One platform for all AI models - classic ML, deep learning, and agents - 300K+ QPS, sub-10ms, no tuning
by Anshul Gupta
When you deploy a machine learning model to production, you are committing to a contract: every request completes within a few milliseconds regardless of traffic spikes, and your bill stays low when traffic is low. Model serving is the infrastructure that keeps that contract, and for most of the industry's history, keeping it has been as hard as building the model itself.
Custom models are fundamentally different from foundation models.

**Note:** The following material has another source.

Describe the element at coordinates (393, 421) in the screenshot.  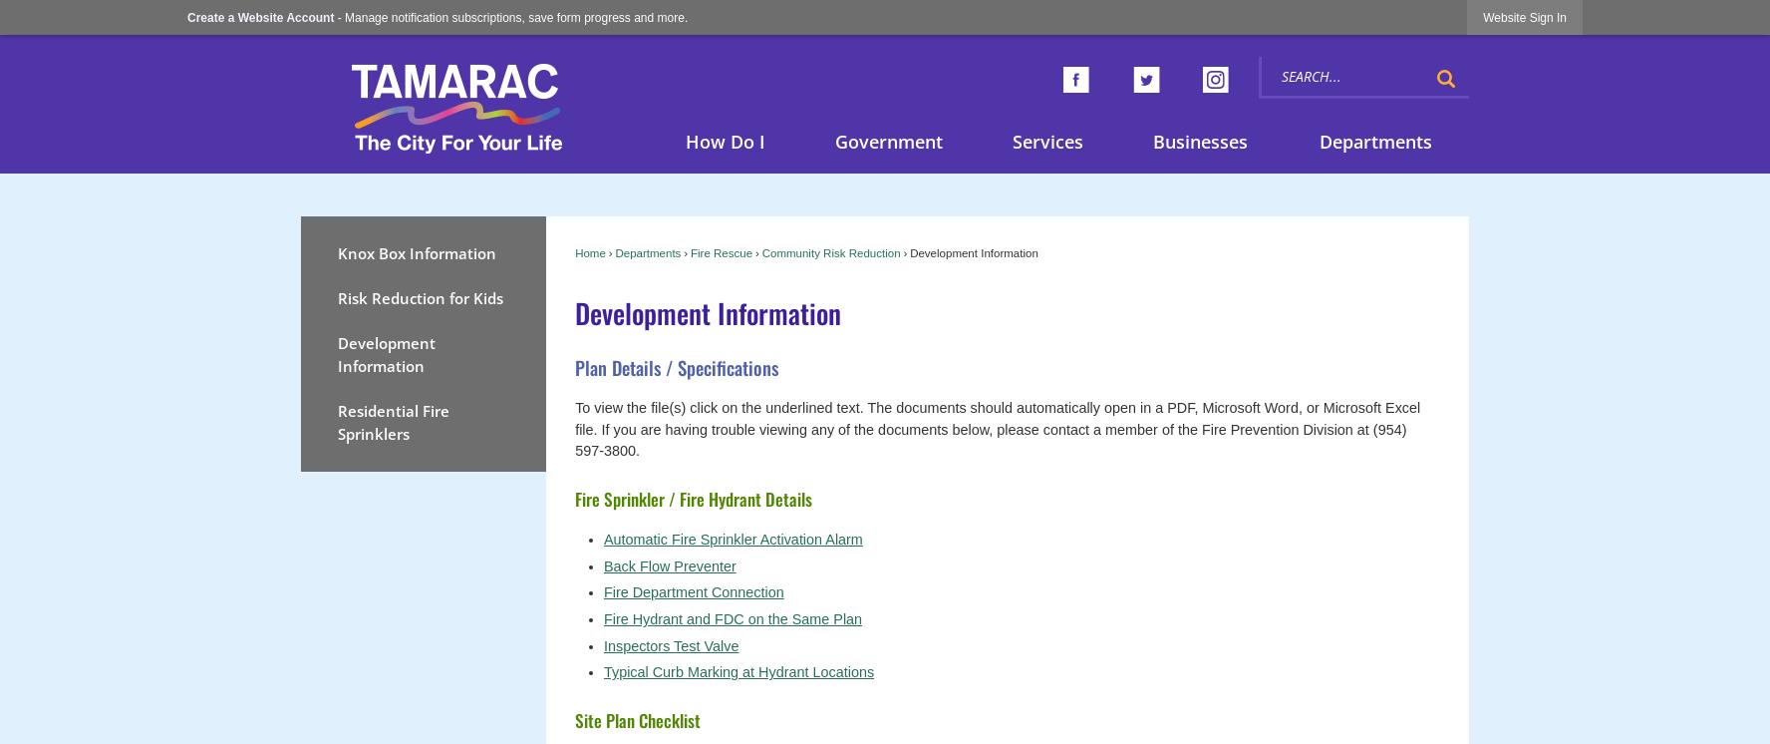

A platform hosting a foundation model (Llama, Mistral, a CLIP variant) knows exactly what it is running: the architecture, the memory footprint, the inference characteristics, and can optimize deeply for that one model. Custom model platforms are the opposite. The same platform has to serve a 2 MB scikit-learn classifier on a single CPU core and a fine-tuned 70B LLM on eight GPUs; a low-latency ranker that cannot tolerate queuing and an embedding model that thrives on aggressive batching. A platform that can serve every kind of model and no two with the same resource profile, traffic shape, or latency budget.
Traditional platforms offload that complexity back to the customer: replica count, per-replica concurrency, autoscaling thresholds. This is still DIY, just at a higher abstraction. And it never stops: every new model and traffic shift means re-profiling and re-tuning, so your best engineers fire-fight production before and after shipping, and serving becomes the anchor that slows every launch. The result is the cost that matters most — models proven in dev sit for weeks before they reach production.
Re-tuning serving infrastructure by hand is a tax on every model an organization runs; at scale it becomes structural, with teams standing up dedicated serving groups whose whole job is keeping models alive and performant in production. We call it the ML Stack Tax.
Databricks Custom Model Serving is a fully managed real time inference platform for any model packaged in MLflow. Our mission is to erase that tax across three stages of a model's life so that our customer’s serving teams can focus on more sophisticated value addition:

This works because Custom Model Serving is built natively into Databricks: data, features, training, MLflow packaging, serving, and agents are one governed stack, not separate systems stitched together.
This post covers the second stage on how we reach 300K+ QPS at low latency across a wide variety of models with a no knob approach. This is what makes the tax disappear.
Three constraints shape every decision in the architecture: low latency, high scale, and cost efficiency. They pull against each other (the easy way to cut latency is to over-provision, the easy way to cut cost is to under-provision) and holding all three at once, for every kind of model, without any resource wastage is the real engineering problem.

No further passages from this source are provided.